====== PROVIDED DATA ======
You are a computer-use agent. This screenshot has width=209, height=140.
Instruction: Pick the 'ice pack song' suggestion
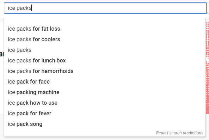(105, 124)
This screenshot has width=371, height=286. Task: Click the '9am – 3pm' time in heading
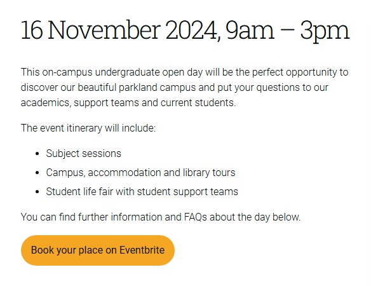point(287,31)
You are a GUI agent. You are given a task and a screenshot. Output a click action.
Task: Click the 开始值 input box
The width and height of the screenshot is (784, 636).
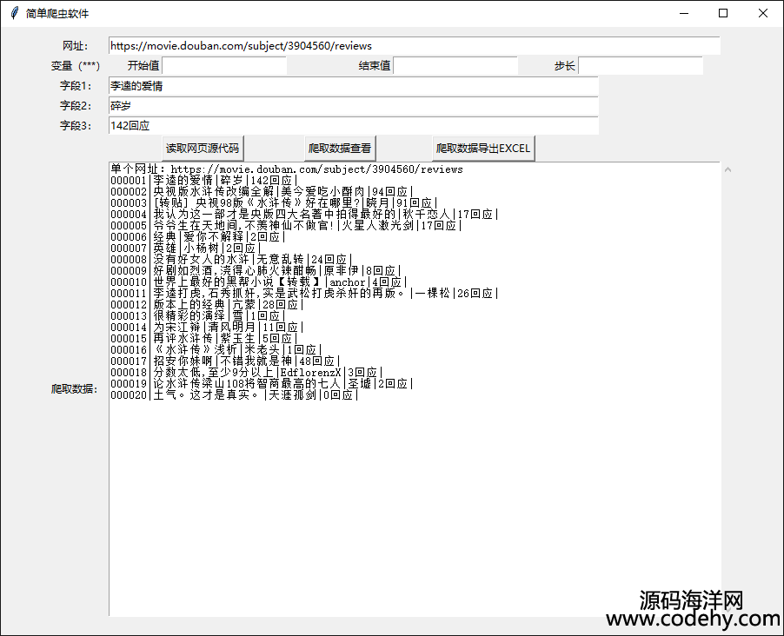(x=224, y=66)
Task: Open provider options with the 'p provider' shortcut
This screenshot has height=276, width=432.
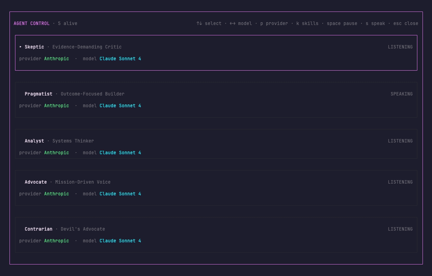Action: [x=275, y=23]
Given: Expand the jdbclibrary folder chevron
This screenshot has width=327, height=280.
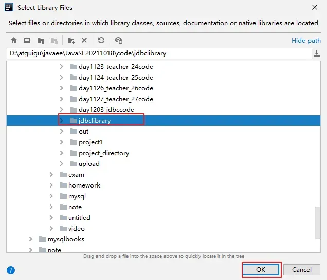Looking at the screenshot, I should point(62,121).
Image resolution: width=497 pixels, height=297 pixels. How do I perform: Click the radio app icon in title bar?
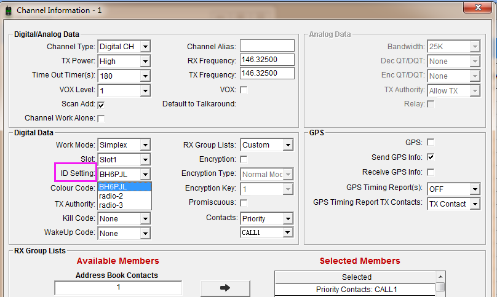(9, 10)
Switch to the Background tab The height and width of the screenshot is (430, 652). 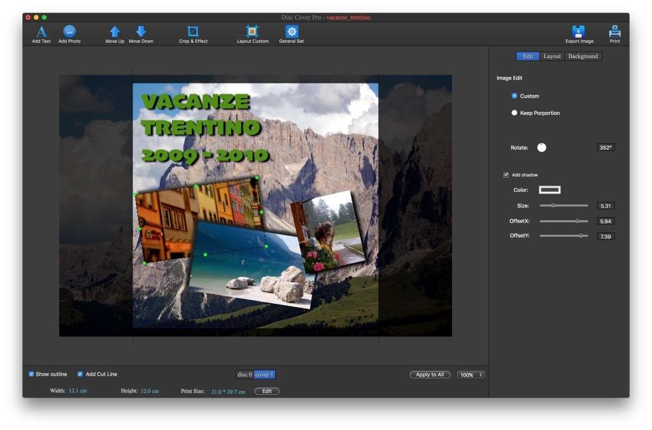click(x=583, y=56)
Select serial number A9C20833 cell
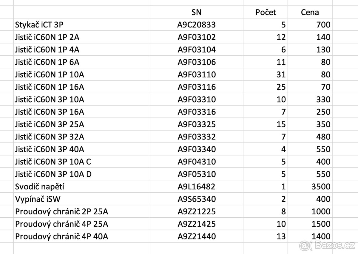This screenshot has width=358, height=254. (x=196, y=25)
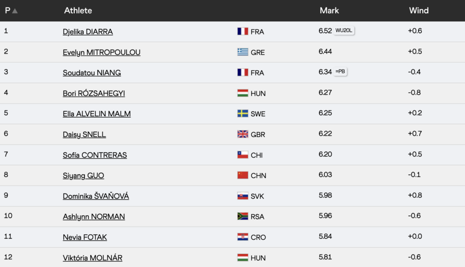Image resolution: width=465 pixels, height=267 pixels.
Task: Click the China flag icon
Action: tap(242, 175)
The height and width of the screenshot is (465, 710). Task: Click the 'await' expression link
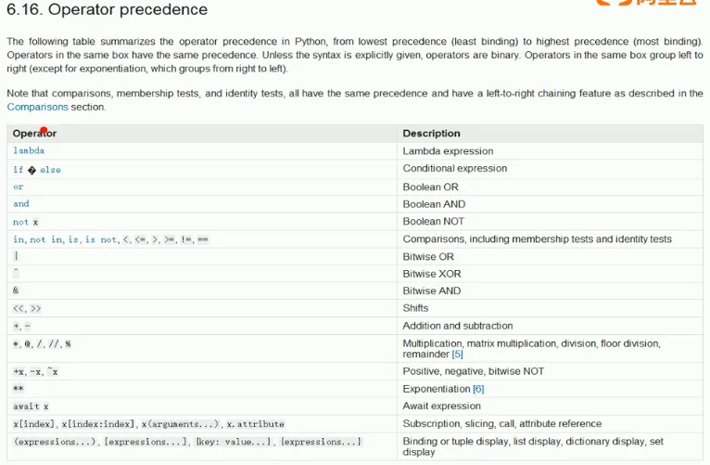coord(27,407)
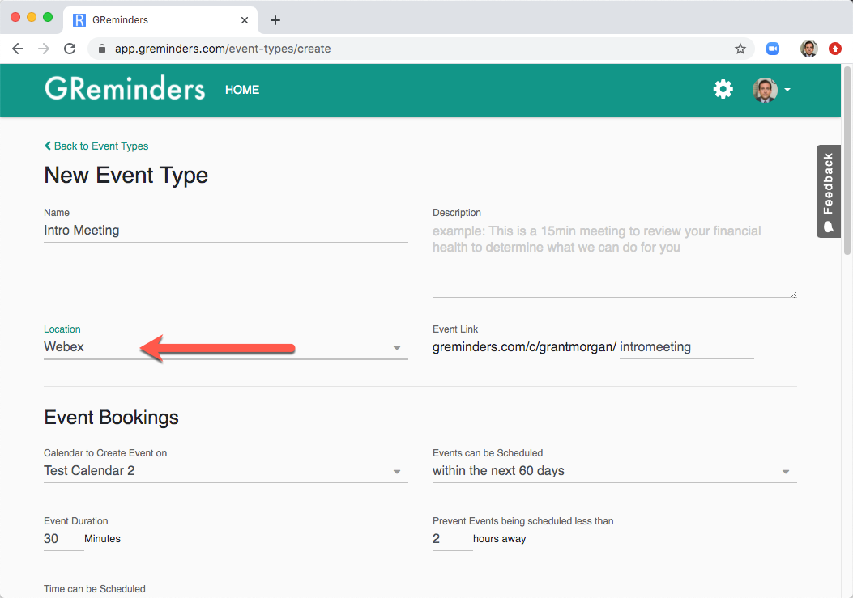Expand the Events can be Scheduled dropdown

pyautogui.click(x=785, y=470)
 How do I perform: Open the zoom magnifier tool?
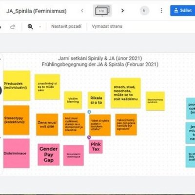tap(30, 27)
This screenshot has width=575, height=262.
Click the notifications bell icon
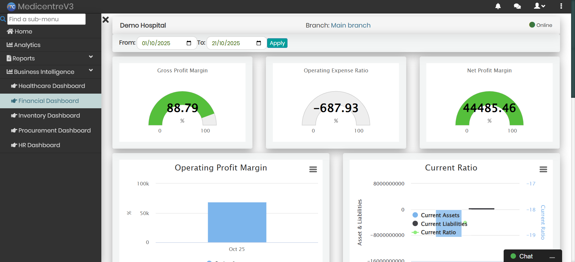coord(498,6)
======
> **YOUR GOAL**
Print the data above exactly, from its first line to the line bearing "Given: Expand the jdbclibrary folder chevron" inclusive, and keep pictures out of the result.

> **TASK RESULT**
You are a computer-use agent. This screenshot has width=209, height=140.
Instruction: Pick the 'ice pack song' suggestion
(105, 124)
This screenshot has width=371, height=286. Task: Click the '9am – 3pm' time in heading
point(287,31)
You are a GUI agent. You are given a task and a screenshot. Output a click action.
Task: Click the 开始值 input box
The width and height of the screenshot is (784, 636).
(x=224, y=66)
Task: Open provider options with the 'p provider' shortcut
This screenshot has height=276, width=432.
Action: [x=275, y=23]
Given: Expand the jdbclibrary folder chevron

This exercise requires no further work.